Internal derangement of temporomandibular joint (TMJ) with reduction is a clinical condition specified by the presence of temporomandibular joint(s) pain which may be associated with degenerative adaptive or osseocartilaginous processes and pathological involvement of the associated muscles (Defabianis, 2003). Informed reassurance should be the initial management step. This technique has been found to be effective in about 80% of the cases when used in conjunction with simple analgesics, physiotherapy and occlusal splints (Mitchell and Mitchell, 1999). Various thermal techniques, such as ultrasounds may be used to relieve musculoskeletal pain (Veitiene and Tamulaitiene, 2005).
We report a case of internal derangement with reduction, managed with physical treatment techniques. The combined dental and physiotherapeutic approach described on this article was found effective in the symptomatic treatment. As far as we know, this article is the second in the literature using phonophoresis for the management of TMJs internal derangement.
A forty years old female was referred to the clinic because of bilateral pain in the stomatognathic system lasting for two months. Additionally, the patient complaint for diminished mouth opening and clicking of the joints. Using the ten centimeters Visual Analogue Scale (VAS) the patient marked the intensity of pain as eight. Inspection of the facial area considered being normal due to absence of swellings and other signs of inflammation. Head examination was diagnostic due to tenderness on palpation of the bilateral masseter, lateral pterygoids muscles and both TMJ areas. The sensation on the TMJs was characterized as stabbing feeling.
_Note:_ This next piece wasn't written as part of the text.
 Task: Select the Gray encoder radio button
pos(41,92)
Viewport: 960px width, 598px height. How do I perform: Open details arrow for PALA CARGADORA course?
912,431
On neck examination, muscular trigger points were found to refer pain to face. In more details, palpation of right and left sternocleidomastoid muscles referred pain to the right and left preauricular areas, respectively. Auscultation of the TMJ joints using a pediatric stethoscope was useful for evaluation of the bilateral TMJ clicking during mouth opening.
Intra orally, mucosa features inspected normal. Palpation of the lateral pterygoids directly in the pterygoid plates revealed the pathological involvement of these muscles. Medial pterygoids were normal functioning due to absence of pathological signs. The maximum inter-incisal distance measured at 25 mm. The diagnosis of internal derangement with reduction was established by the history and clinical examination. The dental panoramic tomography did not reveal any pathology.
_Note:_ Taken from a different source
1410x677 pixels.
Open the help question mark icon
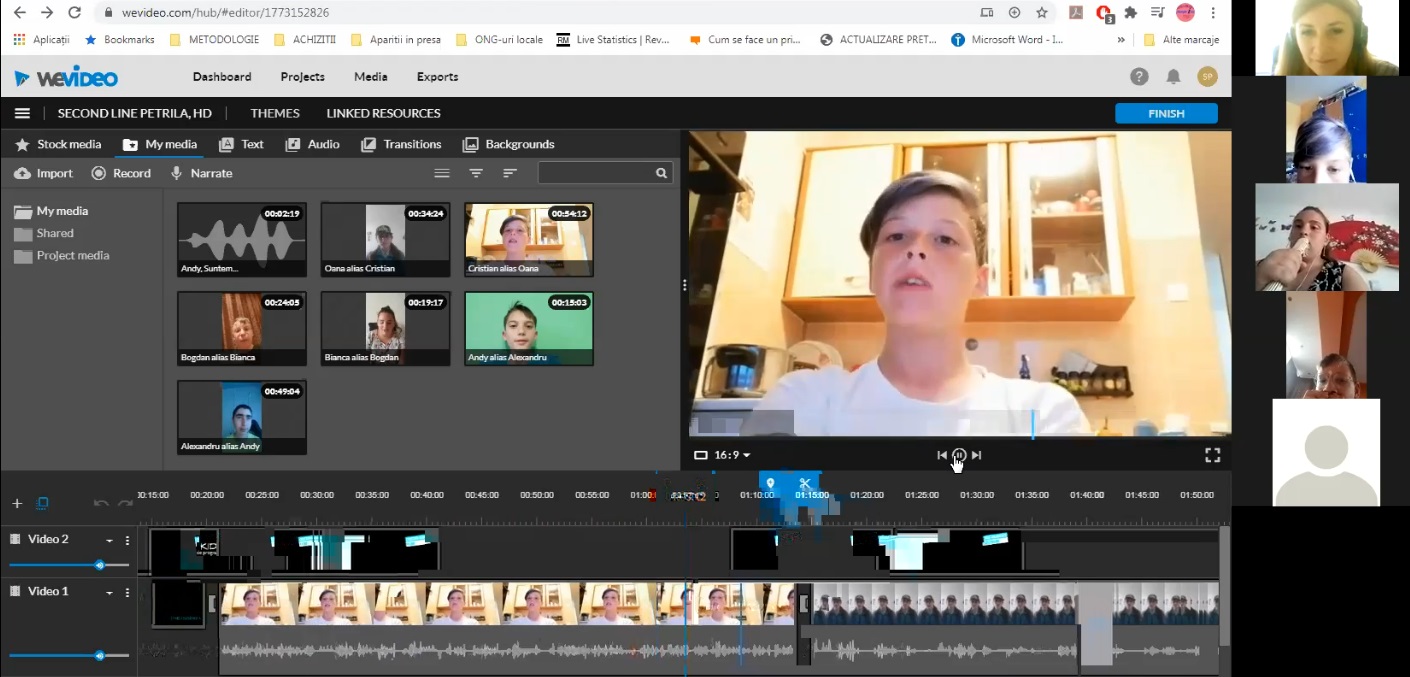[1139, 77]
|| Semi-hard mandibular flat splint
|| Phonophoresis of TMJ
The management composed of flat mandibular splint (Fig. 1), ultrasound phonophoresis (Fig. 2) of glucosamine at 1 MHZ, 0.3 Watt cm-2 programmed in continuous output for 10 min of both TMJs and massage of the tender areas including the trigger points release for 20 min per session. No analgesics prescribed per os. This treatment plan was found effective in releasing stabbing sensation of the TMJs and trigger points of the sternocleidomastoid muscles in two weeks (VAS = 2). The above-mentioned protocol was performed every second day. The mouth opening measured at 37 mm at the end of the second week. At the follow up, three months later the patient reported lack of signs and symptoms of the TMJ condition.
Internal derangement is a difficult to cure condition that often requires a
multi disciplinary therapeutic approach. The role of physiotherapy is not well
defined regarding the cranio-facial muscular system disorders. The combined
therapeutic approach of this condition using dental and physiotherapeutic methods
is under consideration. The diadermic phonophoresis of active substances contained
in gel forms is regularly used in various body sites. As far as we know, there
is only one article in the literature, a randomized controlled trial, regarding
the use of phonophoresis on temporomandibular joint with 1% indomethacin showing
symptomatic relief (Shin and Choi, 1997). Furthermore, in the facial region
the medical use of phonophoresis was limited in the treatment of facial neuritis
using hydrocortisone (Antropova, 1974; Grinshtein and Shevchenko, 1973; Grinshstein
et al., 1971).
It was our clinical interest to investigate the non-invasive technique of glucosamine phonophoresis in the TMJ derangement condition. This repairing substrate is inexpensive and non-toxic (Salvatore et al., 2000). Additionally, this technique enables the clinicians to avoid prescribing per os glucosamine limiting the systemic loading. Since the systemic use of glucosamine might be used for the treatment of osteoarthritis (Talent and Gracy, 1996), the question for the topical ultrasound assisted application on temporomandibular joint has been raised.
Although the sounds of the joint were not diminished fully at the end of the course (14 days) the pain free condition considered being normal since the head and neck muscular disability was clinically absent. The patient has been recommended to continue wearing the lower jaw splint for two months period during the night after the main course of treatment.
Our study showed that acute internal derangements with reduction might be initially multi disciplinary approached. The role of physiotherapy in the TMJ conditions is not well established in the field of evidenced based rehabilitation. The use of the glucosamine phonophoresis may be found useful for the symptomatic relief if combined with lower flat splint and massage of the tender muscular system if involved. The need for future clinical research using that protocol is encouraged for the establishment of the therapeutic precision.